President John Mahama
President John Mahama requested for a 100-day honeymoon period from Ghanaians before assuming the presidency.
Whatever that means for us, it is about being given a grace period during which he will be allowed to get his traction in governance and therefore spared opposition queries.
Whether the President enjoyed the honeymoon he asked for or not, it is something only the public can tell. It does appear though that there was no honeymoon after all.
Be it as it may, it has been a hundred days of Mahama presidency and there are a lot of things to say about the period.
It has been eventful and the period riddled with multiple good governance breaches.
Yesterday, a lot of commentaries were made to commemorate the period, and most of them were on point.
The Mahama administration can be measured against the promises it made during the campaign season. It was a government which hit the ground running with abuses.
Upon the assumption of leadership by the National Democratic Congress (NDC), one of the traits observed was the coup d’état attributes at play.
Vehicles which should not be seized were dispossessed from their owners simply because such persons had something to do with the outgone government, and so their possessions be snatched at gunpoint, even in the middle of the streets.
The unfolding incidences of incivility across the country expectedly made headline news. So bad were the unfolding developments that observers wondered whether there had been a coup d’état or a revolution.
Richard Jakpa, who today represents the Gestapo of the Mahama administration, has been all over the place raiding the residences of former appointees with such recklessness that the question was posed whether President Mahama was aware of the happenings. The conclusion is that the Commander-in-Chief knows about them because after all silence means consent and, besides, the daily security briefings should encompass such incidents.
In spite of the many breaches committed by rogue national security elements, they have not received reprimands from the Presidency. This is why the conclusion is that he sanctioned the raids and the human rights abuses.
In the first hundred days, there has been an unprecedented degradation of the environment by illegal miners. Galamsey, as it is otherwise referred to, was one of the issues President John Mahama campaigned on. He is reported to have said that he would stop illegal mining in less than a month of his assuming the presidency. A hundred days into the presidency and the illegal activities have rather worsened, with NDC supporters fingered in the illegality.
Within the first hundred days, we have observed the government renege on its promise to raise the cost of cocoa when it comes to power. Cocoa politics was used lavishly in the cocoa-producing areas where farmers were told that the Akufo-Addo government was ripping them off. Today, an opportunity has reared its head for the NDC government to do so, but it has announced it won’t.

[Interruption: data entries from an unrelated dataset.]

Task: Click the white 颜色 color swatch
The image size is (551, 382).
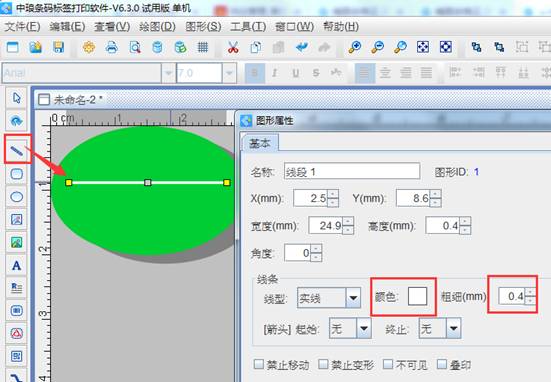Action: click(417, 296)
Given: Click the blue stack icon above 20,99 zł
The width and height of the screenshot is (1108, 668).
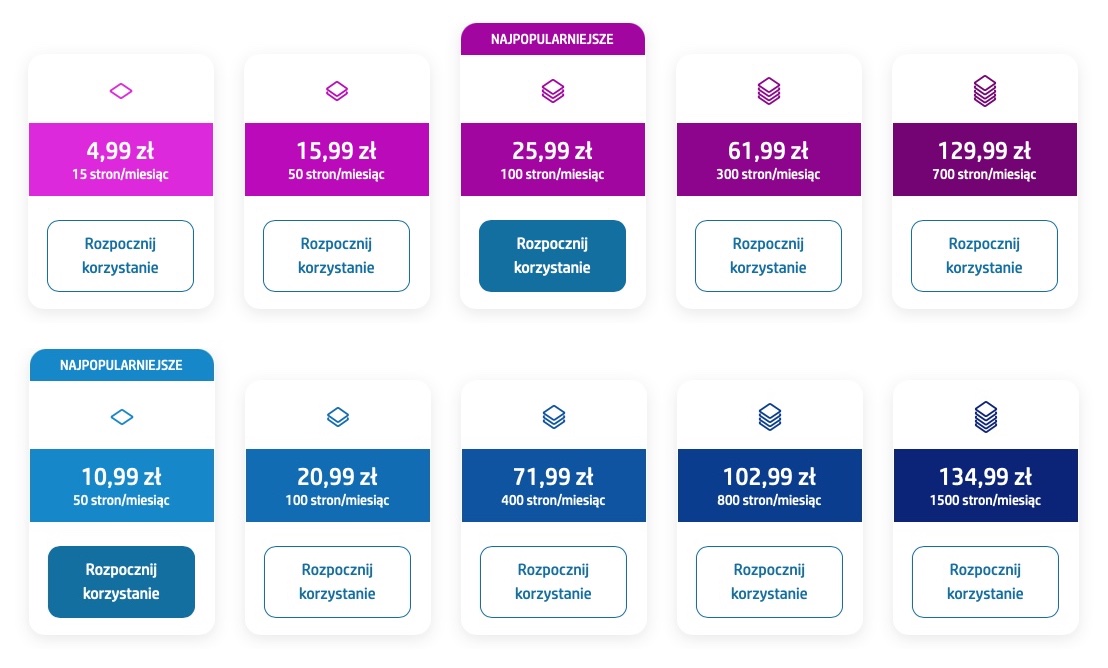Looking at the screenshot, I should click(x=338, y=417).
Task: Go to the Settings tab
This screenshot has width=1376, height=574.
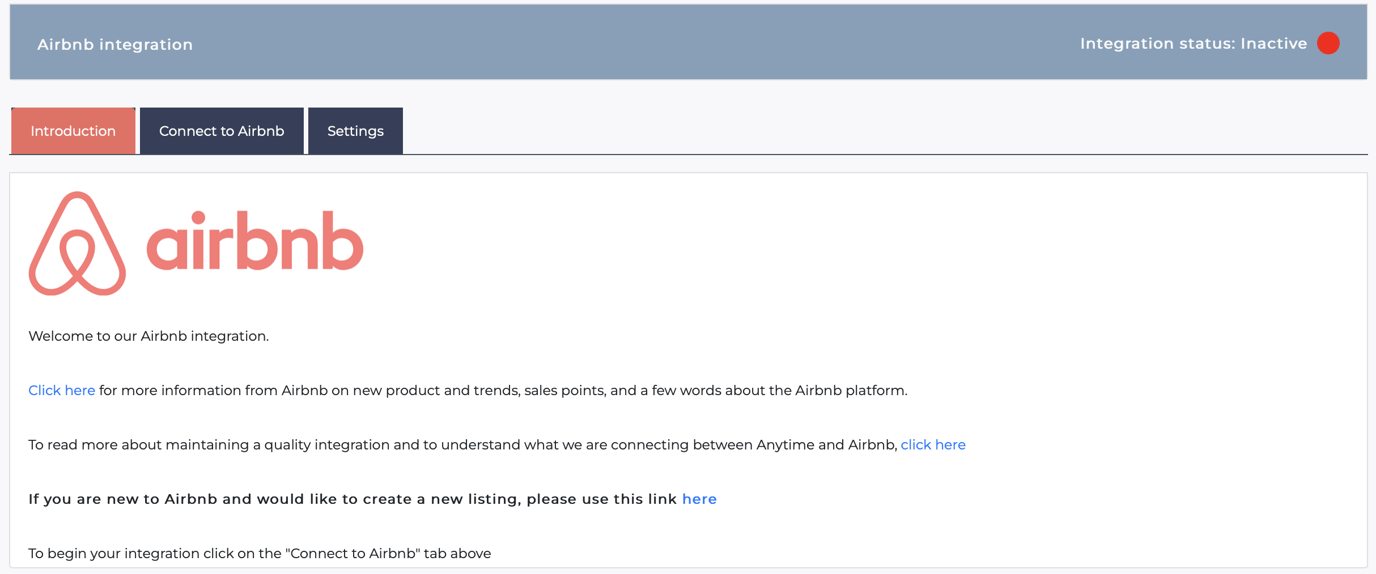Action: 355,131
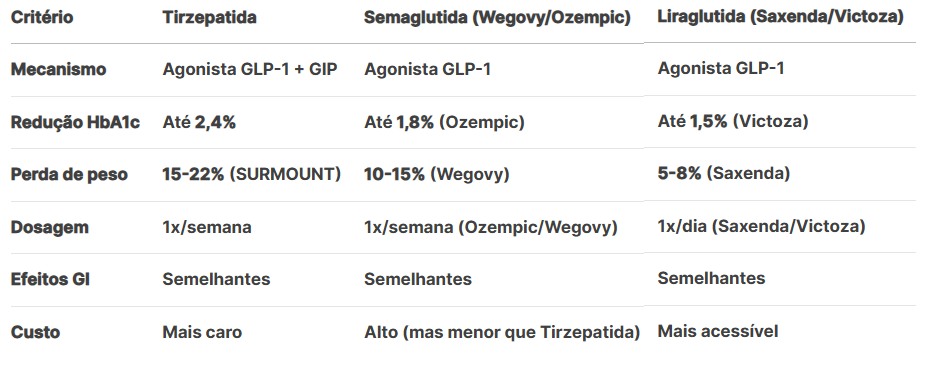Screen dimensions: 942x372
Task: Click the Custo row label
Action: (x=35, y=332)
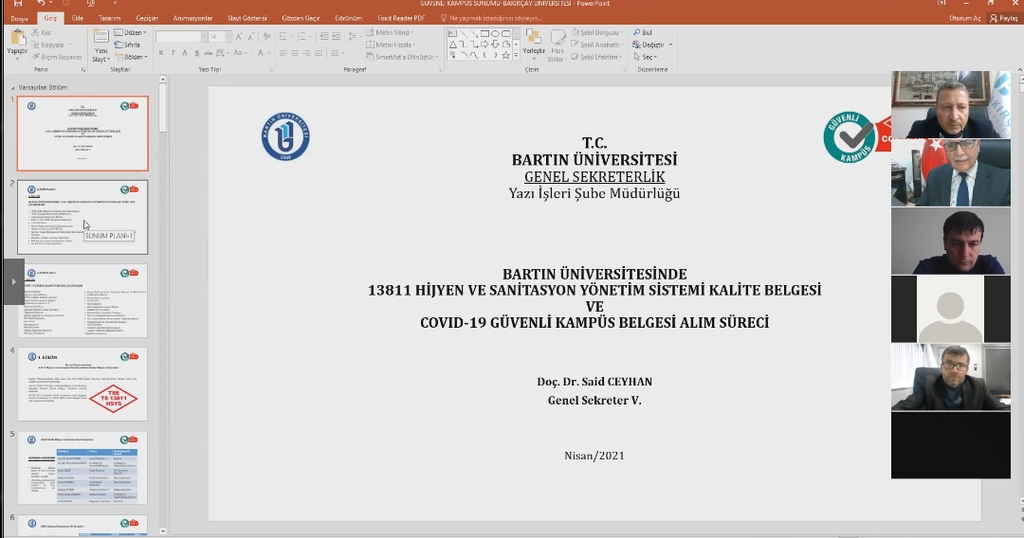This screenshot has width=1024, height=538.
Task: Click the Paylaş share button
Action: tap(1004, 18)
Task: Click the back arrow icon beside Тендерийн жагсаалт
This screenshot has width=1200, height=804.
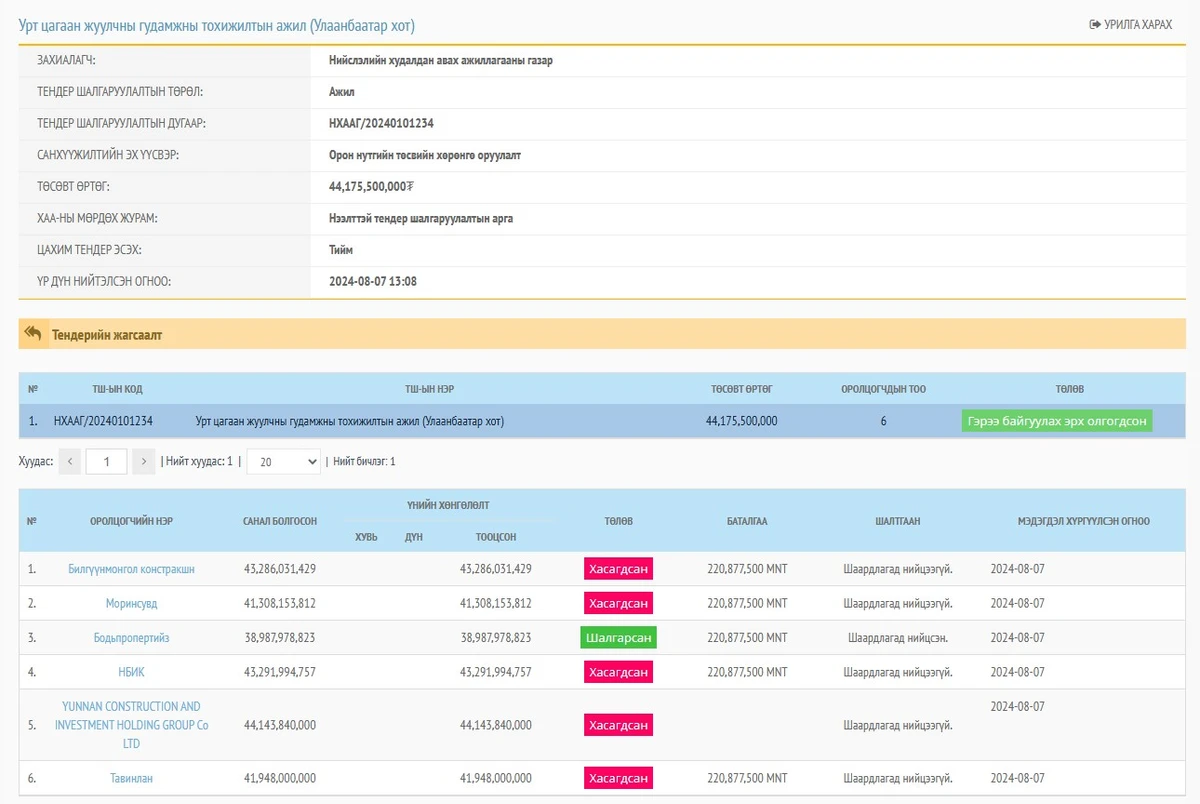Action: point(33,334)
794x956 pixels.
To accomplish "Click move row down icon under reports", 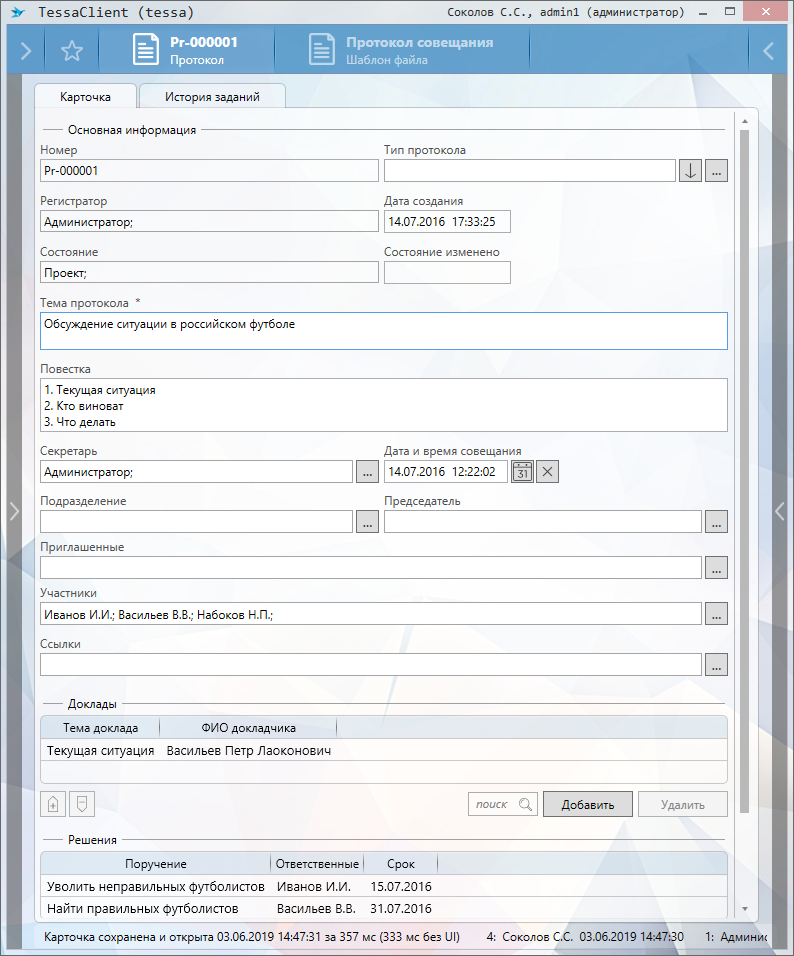I will tap(83, 804).
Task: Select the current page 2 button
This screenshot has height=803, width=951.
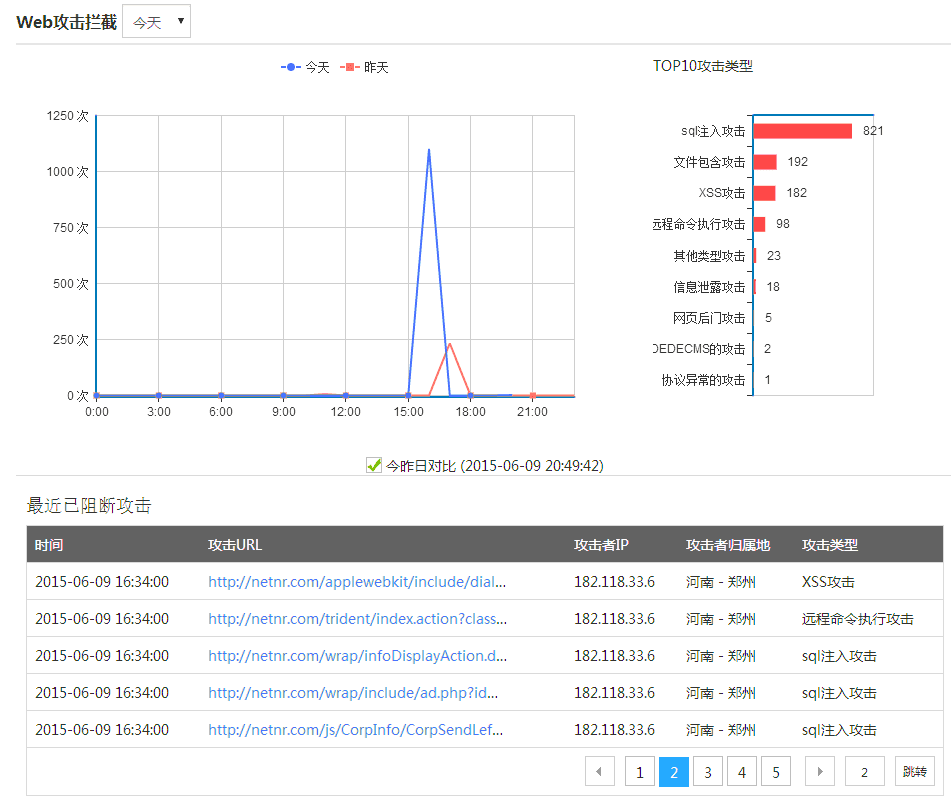Action: 674,771

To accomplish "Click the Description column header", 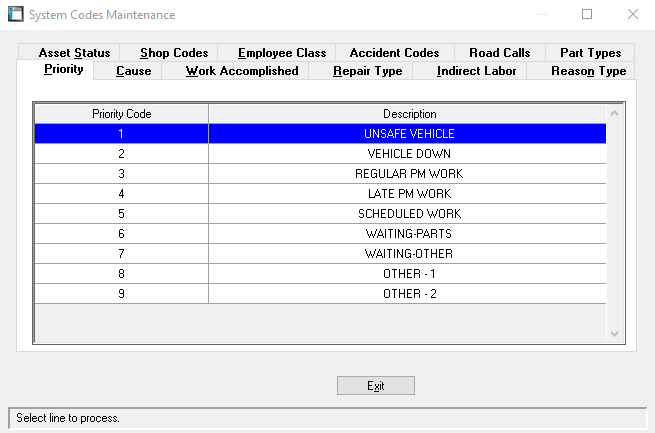I will [x=409, y=114].
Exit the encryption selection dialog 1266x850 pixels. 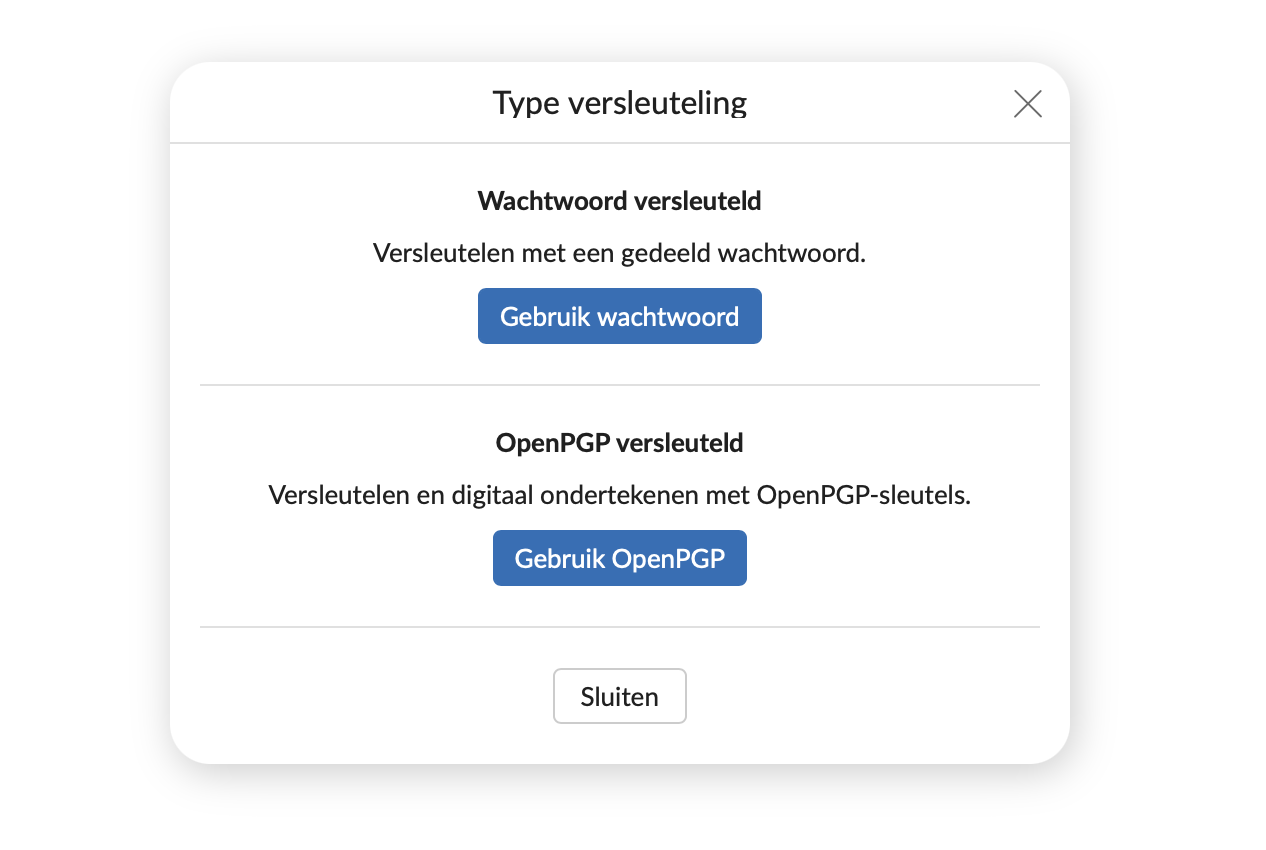click(x=619, y=695)
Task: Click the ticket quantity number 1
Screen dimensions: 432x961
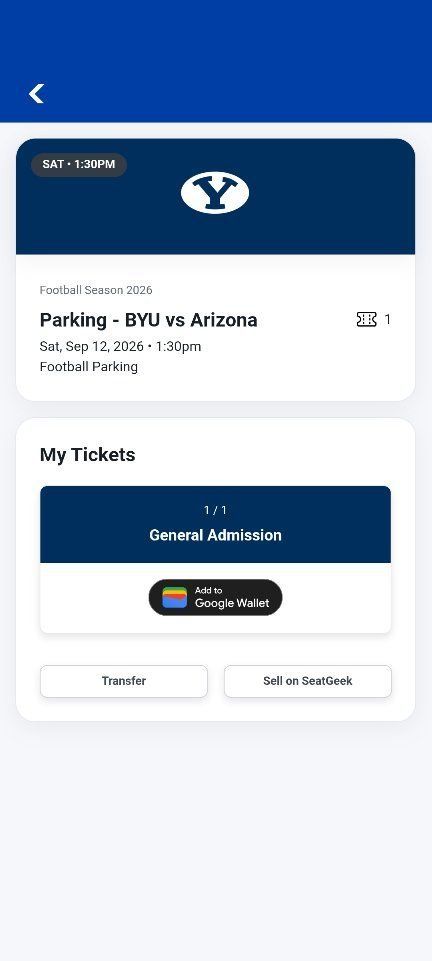Action: 387,319
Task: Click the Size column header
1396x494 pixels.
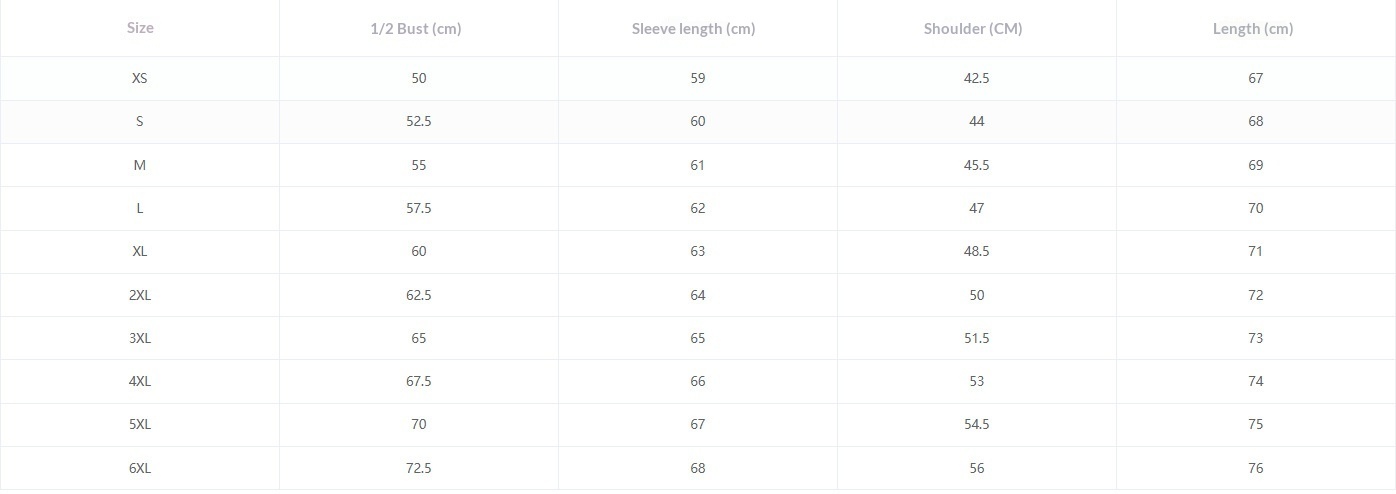Action: [x=140, y=28]
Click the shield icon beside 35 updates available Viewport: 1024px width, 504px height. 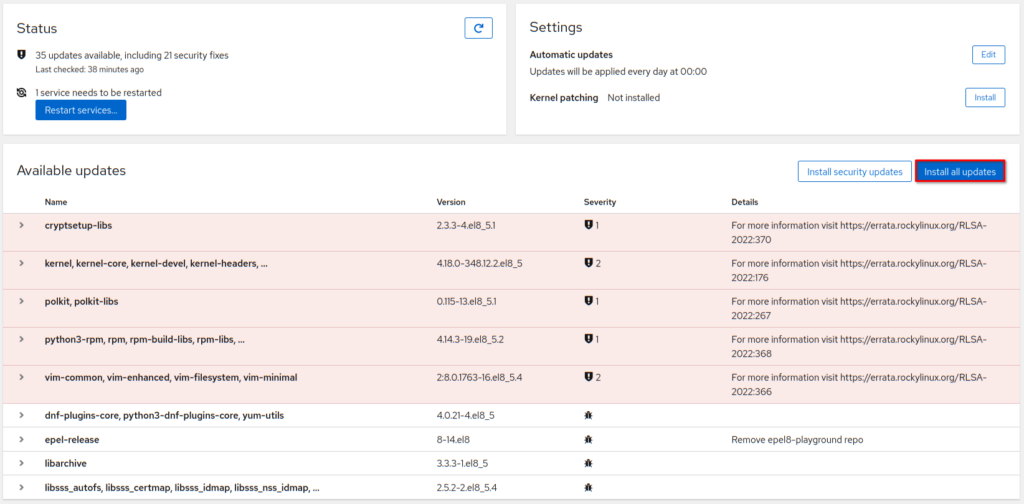pyautogui.click(x=22, y=55)
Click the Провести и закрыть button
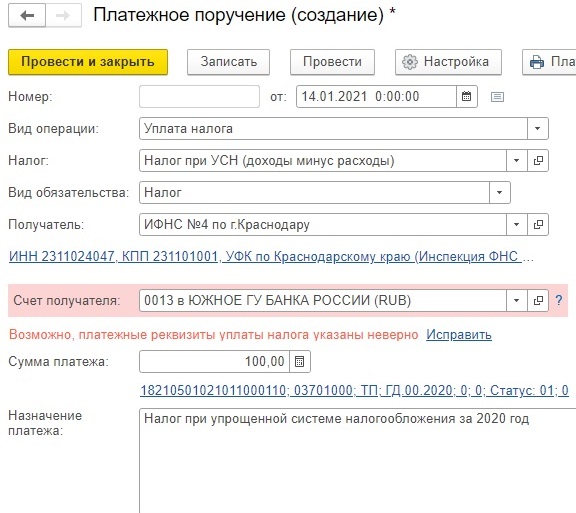576x513 pixels. click(x=88, y=62)

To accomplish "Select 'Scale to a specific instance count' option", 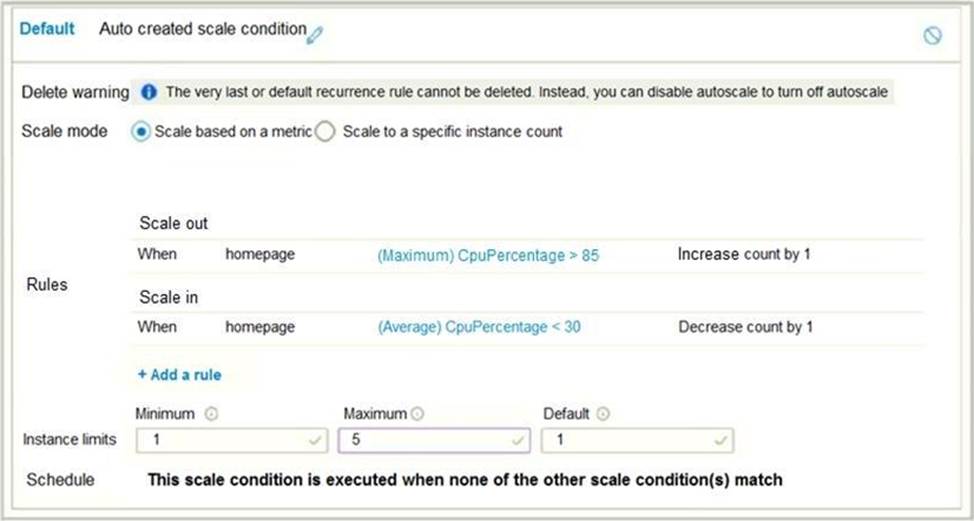I will pos(325,131).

Someone remarked that Ghana is saddled with a scamming government which used propaganda to come to power. We agree with the remark.
A government which promised the youth of this country jobs when it campaigned on this should be the last to be seen dismissing the youth from their places where they have been working long before 2024.
As for the 24-hour economy slogan, it remains but a pipedream.
Internal security has escaped through the window as the Bawku crisis, which President Mahama promised to deal with within a short period of his assumption of political leadership, remains a conundrum and worsening by the day.
A scam is an apt tag for the government in its first hundred days of governance. The coming days cannot be even better.